TASK TO COMPLETE:
Pictures excluded, please transcribe exactly the lines from the one with "Instruction: Click the" through the end of the records below, and nothing more.

Start of Block

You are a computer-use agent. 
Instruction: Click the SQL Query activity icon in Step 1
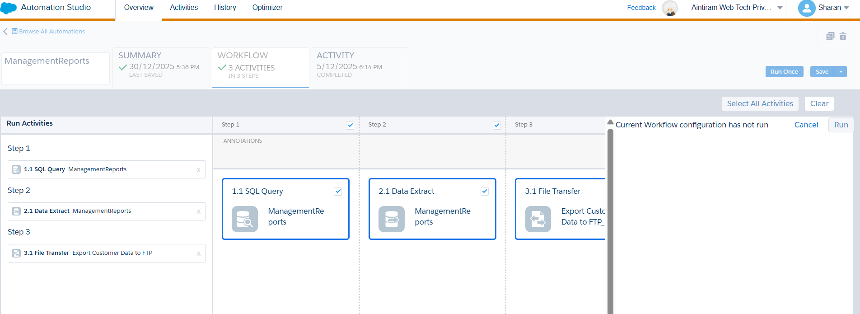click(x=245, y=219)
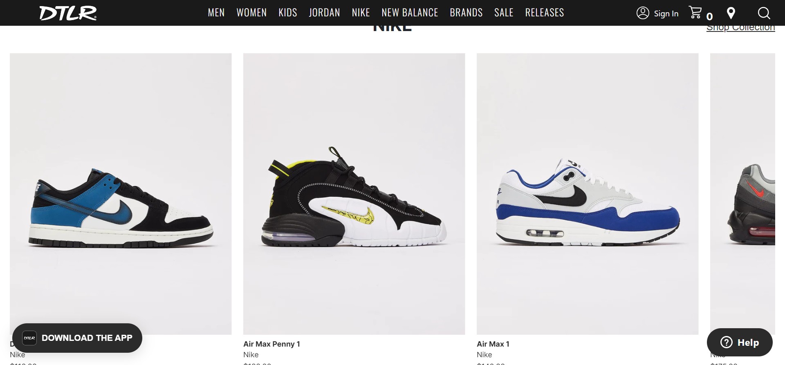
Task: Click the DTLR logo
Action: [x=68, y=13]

End of Block

EXERCISE RESULT:
Instruction: Click the SQL Query activity icon in Step 1
click(x=245, y=219)
Task: Click the DTLR logo
Action: [x=68, y=13]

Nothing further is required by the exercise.